In my view, the IBM researchers producing this dataset made two mistakes. Firstly, they didn’t give proper appreciation to the norms and regulations that apply to this data — the broader contexts which inform how it is governed and used, even though its published under an open licence. For example, e.g. people’s expectations about how photographs of them will be used.

An open licence helps data move between organisations — between contexts — but doesn’t absolve anyone from complying with all of the other rules, regulations, norms, etc that will still apply to how it is accessed, used and shared. The statement from Creative Commons helps to clarify that their licenses are not a tool for governance. They just help to support the reuse of information.

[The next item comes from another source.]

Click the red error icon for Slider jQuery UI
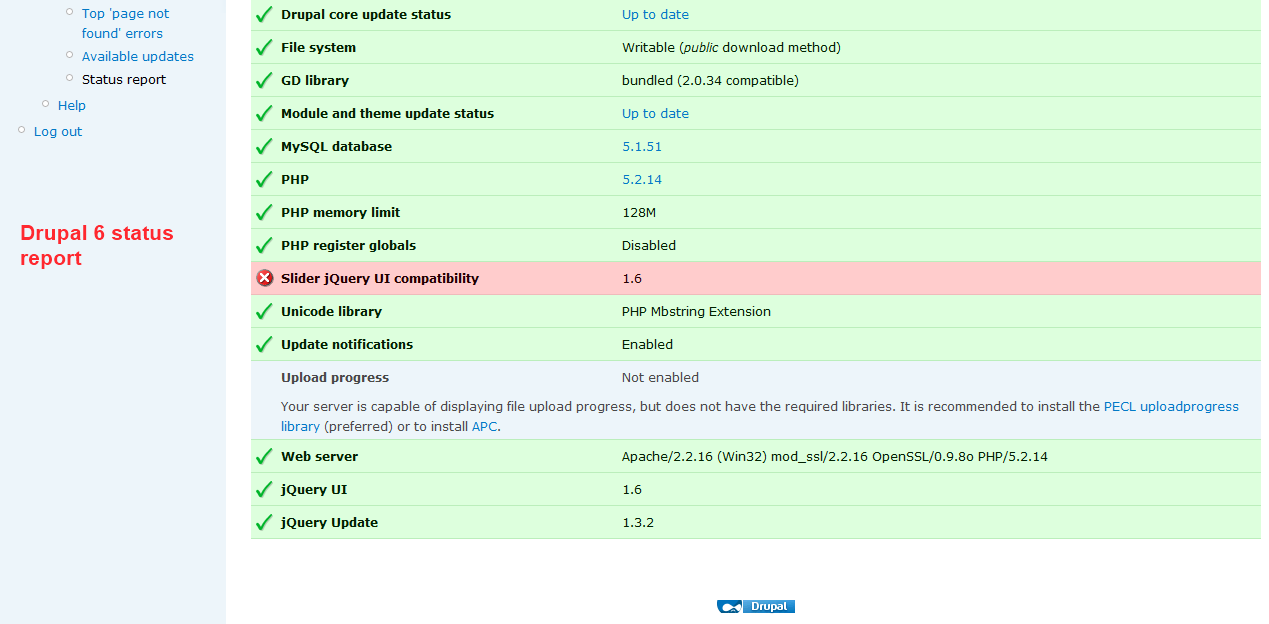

This lead to IBM’s second mistake. By creating a new dataset they took on responsibility as its data steward. And being a data steward means having a well-defined, set of data governance processes that are informed and guided by all of the applicable contexts of governance. But they missed some things.

The dataset included content that was created by and features individuals. So their lack of engagement with the community of contributors, in order to discuss norms and expectations was mistaken. The lack of good tools to allow people to remove photos — NBC News created a better tool to allow Flickr users to check the contents of the dataset — is also a shortfall in their duties. Its the combination of these that has lead to the outcry.

If IBM had instead launched an initiative similar where they built this dataset, collaboratively, with the community then they could have avoided this issue. This is the approach that Mozilla took with Voice. IBM, and the world, might even have had a better dataset as a result because people have have opted-in to including more photos. This is important because, as John Wilbanks has pointed out, the market isn’t creating these fairer, more inclusive datasets. We need them to create an open, trustworthy data ecosystem.

Anyway, that’s one example of how I’ve found thinking about the different contexts of governing data, helpful in understanding how to build stronger data infrastructure. What do you think? Am I thinking about this all wrong? What else should I be reading?